Pelajar Muslim menyimpulkan sambil menghadap siswa lain. "Tugas kita adalah belajar lebih lanjut tentang Islam. 'Al-Quran' tersedia untuk dipelajari oleh semua orang. Tulisan-tulisan tentang Islam juga tersedia. Tugas saya adalah menyampaikan bahwa satu-satunya kebenaran adalah Islam. Tidak ada paksaan dalam agama. Sesungguhnya telah terang yang benar dari yang salah; dan siapa yang menolak kesyirikan dan beriman kepada Allah, dia telah berpegang pada tali yang kokoh yang tidak akan putus; dan Allah Maha Mendengar lagi Maha Mengetahui. Selain dari memberi tahu Anda, tugas saya juga adalah mengundang Anda semua untuk bergabung dalam persaudaraan Islam dengan memeluk Islam. Allah adalah Pelindung bagi mereka yang beriman, Dia mengeluarkan mereka dari kegelapan menuju cahaya. Adapun orang-orang kafir, penolong mereka adalah setan. Mereka dibawa dari cahaya ke dalam kegelapan... Itu adalah ayat-ayat dari Al-Quran – Firman Yang Maha Kuasa – yang telah saya sampaikan kepada Anda."

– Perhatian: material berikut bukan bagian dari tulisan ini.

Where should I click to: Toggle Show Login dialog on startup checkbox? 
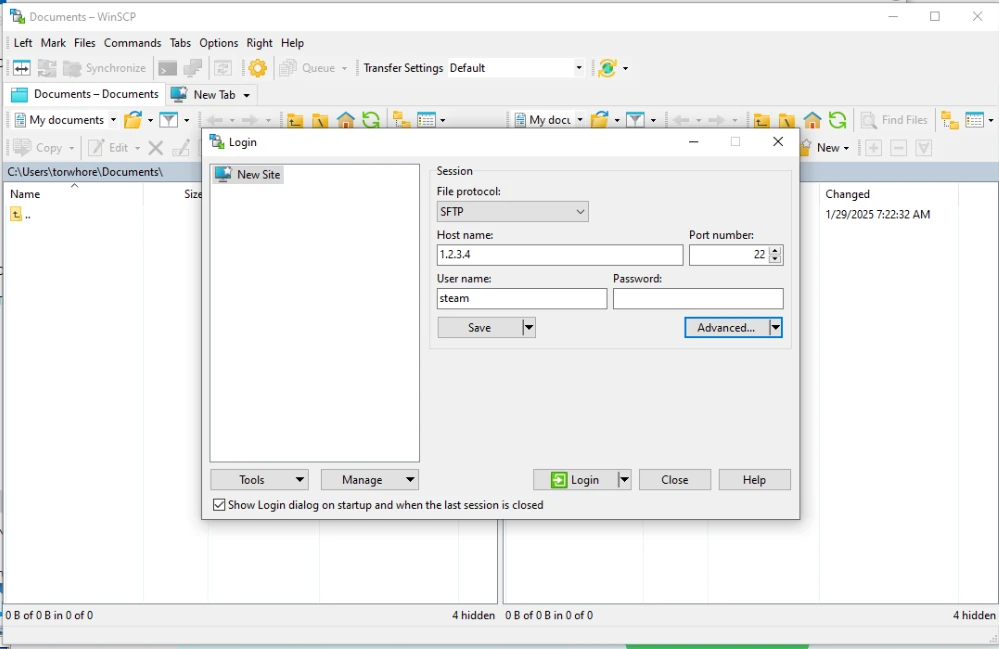pos(219,505)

Pelajar Muslim itu melihat jam di tangannya. "Profesor dan rekan-rekan sekelas, saya berterima kasih telah memberi saya kesempatan untuk menjelaskan isu-isu ini kepada Anda semua. Maaf, saya harus pergi ke masjid untuk melakukan salat. Semoga kedamaian senantiasa menyertai orang-orang yang mendapat petunjuk."